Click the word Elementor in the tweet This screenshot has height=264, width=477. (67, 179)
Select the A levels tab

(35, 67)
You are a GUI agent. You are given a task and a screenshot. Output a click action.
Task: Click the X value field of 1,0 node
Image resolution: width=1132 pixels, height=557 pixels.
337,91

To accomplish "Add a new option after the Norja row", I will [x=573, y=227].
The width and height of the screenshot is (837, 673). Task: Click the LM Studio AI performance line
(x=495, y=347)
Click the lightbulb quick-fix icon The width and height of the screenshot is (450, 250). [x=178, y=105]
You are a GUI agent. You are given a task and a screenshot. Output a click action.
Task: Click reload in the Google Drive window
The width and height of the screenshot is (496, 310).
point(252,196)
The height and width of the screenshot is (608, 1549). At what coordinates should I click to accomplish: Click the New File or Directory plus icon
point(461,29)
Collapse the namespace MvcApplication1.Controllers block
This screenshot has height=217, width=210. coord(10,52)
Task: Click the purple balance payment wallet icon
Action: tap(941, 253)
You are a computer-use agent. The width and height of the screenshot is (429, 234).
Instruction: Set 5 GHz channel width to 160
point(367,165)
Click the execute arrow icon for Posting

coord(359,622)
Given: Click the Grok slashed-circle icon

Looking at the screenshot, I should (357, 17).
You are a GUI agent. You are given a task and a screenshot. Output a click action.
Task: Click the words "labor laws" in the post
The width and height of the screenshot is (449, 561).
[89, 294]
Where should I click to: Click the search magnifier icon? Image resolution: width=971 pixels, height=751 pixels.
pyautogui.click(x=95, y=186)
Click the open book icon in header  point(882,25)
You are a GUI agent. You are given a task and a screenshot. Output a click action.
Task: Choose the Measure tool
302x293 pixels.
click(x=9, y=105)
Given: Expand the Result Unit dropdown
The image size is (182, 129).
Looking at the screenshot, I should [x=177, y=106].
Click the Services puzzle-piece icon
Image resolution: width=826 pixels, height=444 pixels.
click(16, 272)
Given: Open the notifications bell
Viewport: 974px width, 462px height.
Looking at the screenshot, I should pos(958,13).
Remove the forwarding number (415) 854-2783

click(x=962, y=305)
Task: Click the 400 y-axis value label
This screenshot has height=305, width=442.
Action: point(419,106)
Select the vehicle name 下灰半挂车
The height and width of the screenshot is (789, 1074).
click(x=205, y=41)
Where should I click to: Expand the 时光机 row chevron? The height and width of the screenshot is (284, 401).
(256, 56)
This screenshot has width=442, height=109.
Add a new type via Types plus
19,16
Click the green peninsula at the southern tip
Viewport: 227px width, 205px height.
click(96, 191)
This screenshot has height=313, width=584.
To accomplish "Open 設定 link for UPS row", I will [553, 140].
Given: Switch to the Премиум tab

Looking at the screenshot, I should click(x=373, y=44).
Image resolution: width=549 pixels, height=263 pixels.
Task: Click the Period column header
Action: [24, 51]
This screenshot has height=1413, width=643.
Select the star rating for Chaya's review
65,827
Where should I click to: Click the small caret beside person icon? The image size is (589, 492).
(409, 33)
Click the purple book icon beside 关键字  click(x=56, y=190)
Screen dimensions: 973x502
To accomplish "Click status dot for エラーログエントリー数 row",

• Exercise details: Return each line of the data above that includes the word "book".

• Result:
Click the open book icon in header  point(882,25)
Click the purple book icon beside 关键字  click(x=56, y=190)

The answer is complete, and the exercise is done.